++++ Text block
Ideas

Drones: Is It Wrong to Kill by Remote Control?

Christian thinkers weigh in on whether the U.S. should use unmanned predator drones to target enemy forces.

Illustration by Amanda Duffy

It's an Unfair Fight

Paul F. M. Zahl is president emeritus of Trinity Episcopal School for Ministry and the author of Grace in Practice: A Theology of Everyday Life (Eerdmans).

America's use of unmanned predator drones to kill people by remote control is laying up for us a harvest of judgment to come. And I don't mean just the judgment of God, but also an enduring hatred of our country on the part of defenseless people, especially in Pakistan and Afghanistan.

There are two primary reasons for this. First, it is wrong to conduct war when one side in the fight does not see the mortal results. The United States Air Force and the CIA operate predator drones thousands of miles away from the intended targets.

From our side, the operation proceeds entirely through the filter of a far-away video camera. There is no possibility of making eye contact with the enemy and fully realizing the human cost of the attack.

This argument is useful against many forms of combat, including almost all air bombings. George Bell, the bishop of Chichester in the Church of England during World War II, used to carry in his pocket photographs of charred human remains from Royal Air Force bombing missions in Germany. He argued that if the British pilots could just look at those photographs, they would refuse to fly any more missions.

The same thing applies to predator drones. A technician can sit in front of a console at Nellis Air Force Base outside Las Vegas and conduct a lethal operation while being entirely insulated from the thing he or she is doing. (Incidentally, the number of innocent casualties of drone attacks may be much higher than official reports, based on credible reports from people on the ground.)

In addition, unmanned predator drones prevent war from being a fair fight. They emasculate the enemy.
++++++++
++++ Data block
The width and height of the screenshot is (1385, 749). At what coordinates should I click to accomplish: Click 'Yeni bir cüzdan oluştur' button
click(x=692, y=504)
++++++++
Short task 1:
Duplicate the stretch of the drone essay from "It's an Unfair" through "Pakistan and Afghanistan.".
Short task 2:
According to the drone essay, what did George Bell carry in his pocket during World War II?

Final answer 1:
It's an Unfair Fight

Paul F. M. Zahl is president emeritus of Trinity Episcopal School for Ministry and the author of Grace in Practice: A Theology of Everyday Life (Eerdmans).

America's use of unmanned predator drones to kill people by remote control is laying up for us a harvest of judgment to come. And I don't mean just the judgment of God, but also an enduring hatred of our country on the part of defenseless people, especially in Pakistan and Afghanistan.

Final answer 2:
Photographs of charred human remains from Royal Air Force bombing missions in Germany.